GIVEN RECORDS: Begin
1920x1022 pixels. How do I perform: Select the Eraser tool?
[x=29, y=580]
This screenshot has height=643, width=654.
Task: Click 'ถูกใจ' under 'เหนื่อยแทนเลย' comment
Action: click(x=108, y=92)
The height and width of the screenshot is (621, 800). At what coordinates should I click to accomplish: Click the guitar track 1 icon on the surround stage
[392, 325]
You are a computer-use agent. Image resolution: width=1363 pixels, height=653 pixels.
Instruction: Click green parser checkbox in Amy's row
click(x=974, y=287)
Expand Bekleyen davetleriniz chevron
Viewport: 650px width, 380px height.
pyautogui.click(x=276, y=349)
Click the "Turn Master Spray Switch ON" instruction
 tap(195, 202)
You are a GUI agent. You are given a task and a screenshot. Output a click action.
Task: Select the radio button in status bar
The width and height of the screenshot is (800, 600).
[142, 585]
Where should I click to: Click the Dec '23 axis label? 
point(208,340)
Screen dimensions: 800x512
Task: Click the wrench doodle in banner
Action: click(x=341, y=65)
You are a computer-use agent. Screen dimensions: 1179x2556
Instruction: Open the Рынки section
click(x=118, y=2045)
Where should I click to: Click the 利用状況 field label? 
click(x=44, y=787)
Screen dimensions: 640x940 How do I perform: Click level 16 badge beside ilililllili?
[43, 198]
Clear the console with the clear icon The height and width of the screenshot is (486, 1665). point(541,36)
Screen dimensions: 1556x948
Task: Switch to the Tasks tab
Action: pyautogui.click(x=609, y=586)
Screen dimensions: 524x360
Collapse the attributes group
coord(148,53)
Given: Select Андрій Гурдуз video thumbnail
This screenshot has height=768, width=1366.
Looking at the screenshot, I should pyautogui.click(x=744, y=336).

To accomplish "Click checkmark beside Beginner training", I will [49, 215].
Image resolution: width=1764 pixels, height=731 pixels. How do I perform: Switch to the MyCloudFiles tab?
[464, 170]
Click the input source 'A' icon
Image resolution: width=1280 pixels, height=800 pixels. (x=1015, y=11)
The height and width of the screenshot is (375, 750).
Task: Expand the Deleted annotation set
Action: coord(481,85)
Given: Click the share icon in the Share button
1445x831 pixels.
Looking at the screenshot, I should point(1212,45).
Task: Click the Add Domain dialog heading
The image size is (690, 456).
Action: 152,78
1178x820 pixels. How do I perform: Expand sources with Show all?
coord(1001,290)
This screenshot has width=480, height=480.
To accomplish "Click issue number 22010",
GIVEN RECORDS: End
* WORK ITEM
Return each record exactly as given.

* ANSWER TO THIS PROBLEM
1920x1022 pixels. How do I perform: Select the Eraser tool?
[x=29, y=580]
This screenshot has height=643, width=654.
Task: Click 'ถูกใจ' under 'เหนื่อยแทนเลย' comment
Action: click(x=108, y=92)
The height and width of the screenshot is (621, 800). At what coordinates should I click to accomplish: Click the guitar track 1 icon on the surround stage
[392, 325]
You are a computer-use agent. Image resolution: width=1363 pixels, height=653 pixels.
Instruction: Click green parser checkbox in Amy's row
click(x=974, y=287)
Expand Bekleyen davetleriniz chevron
Viewport: 650px width, 380px height.
pyautogui.click(x=276, y=349)
Click the "Turn Master Spray Switch ON" instruction
 tap(195, 202)
You are a GUI agent. You are given a task and a screenshot. Output a click action.
Task: Select the radio button in status bar
The width and height of the screenshot is (800, 600).
[142, 585]
Where should I click to: Click the Dec '23 axis label? 
point(208,340)
Screen dimensions: 800x512
Task: Click the wrench doodle in banner
Action: click(x=341, y=65)
You are a computer-use agent. Screen dimensions: 1179x2556
Instruction: Open the Рынки section
click(x=118, y=2045)
Where should I click to: Click the 利用状況 field label? 
click(x=44, y=787)
Screen dimensions: 640x940 How do I perform: Click level 16 badge beside ilililllili?
[43, 198]
Clear the console with the clear icon The height and width of the screenshot is (486, 1665). point(541,36)
Screen dimensions: 1556x948
Task: Switch to the Tasks tab
Action: pyautogui.click(x=609, y=586)
Screen dimensions: 524x360
Collapse the attributes group
coord(148,53)
Given: Select Андрій Гурдуз video thumbnail
This screenshot has height=768, width=1366.
Looking at the screenshot, I should pyautogui.click(x=744, y=336).

To accomplish "Click checkmark beside Beginner training", I will [49, 215].
Image resolution: width=1764 pixels, height=731 pixels. How do I perform: Switch to the MyCloudFiles tab?
[464, 170]
Click the input source 'A' icon
Image resolution: width=1280 pixels, height=800 pixels. (x=1015, y=11)
The height and width of the screenshot is (375, 750).
Task: Expand the Deleted annotation set
Action: coord(481,85)
Given: Click the share icon in the Share button
1445x831 pixels.
Looking at the screenshot, I should point(1212,45).
Task: Click the Add Domain dialog heading
The image size is (690, 456).
Action: 152,78
1178x820 pixels. How do I perform: Expand sources with Show all?
coord(1001,290)
This screenshot has width=480, height=480.
To accomplish "Click issue number 22010",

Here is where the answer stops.